## RECORDED DATA
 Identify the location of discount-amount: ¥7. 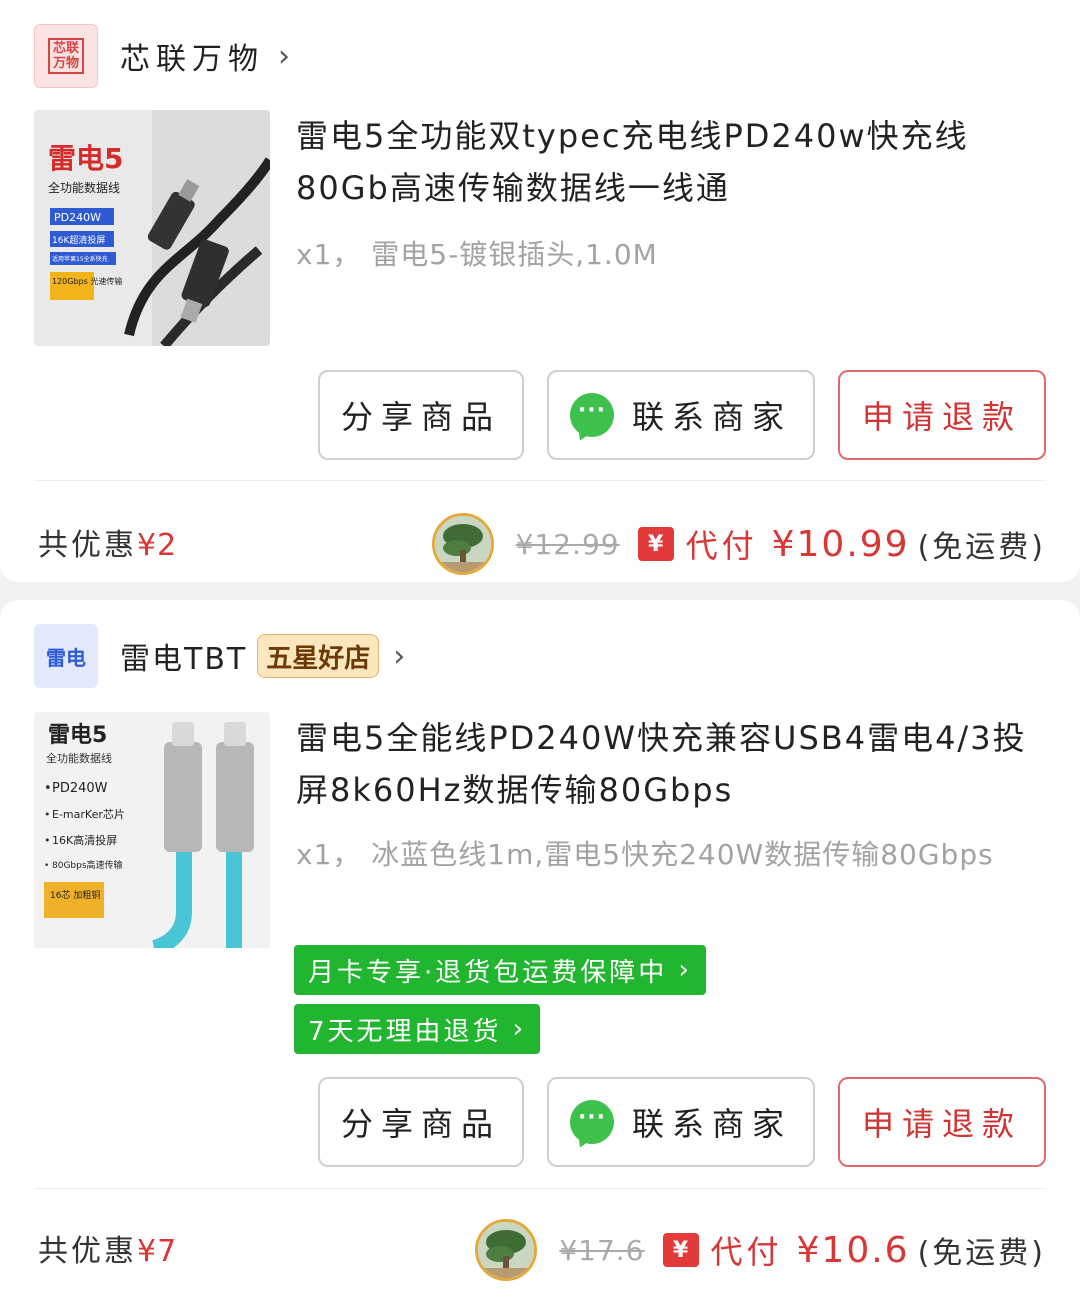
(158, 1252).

==

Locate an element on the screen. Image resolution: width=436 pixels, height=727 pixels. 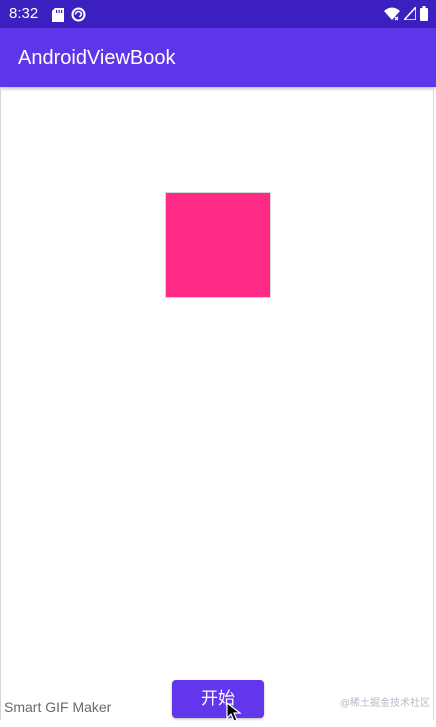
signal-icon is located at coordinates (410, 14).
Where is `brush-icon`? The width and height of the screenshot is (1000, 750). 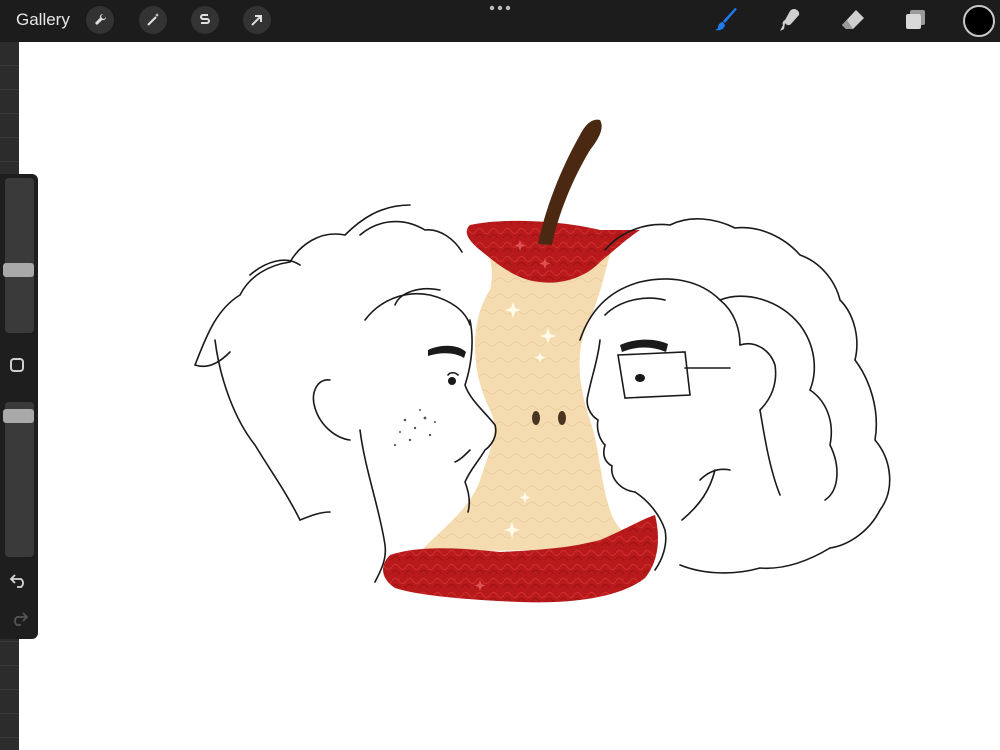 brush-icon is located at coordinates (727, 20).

## INSTRUCTION
Repeat everything in the records above from the line containing "Locate an element" down to the line containing "signal-icon is located", and leave the pictures out of your answer.

## ANSWER FOR THIS EXERCISE
Locate an element on the screen. Image resolution: width=436 pixels, height=727 pixels. 
signal-icon is located at coordinates (410, 14).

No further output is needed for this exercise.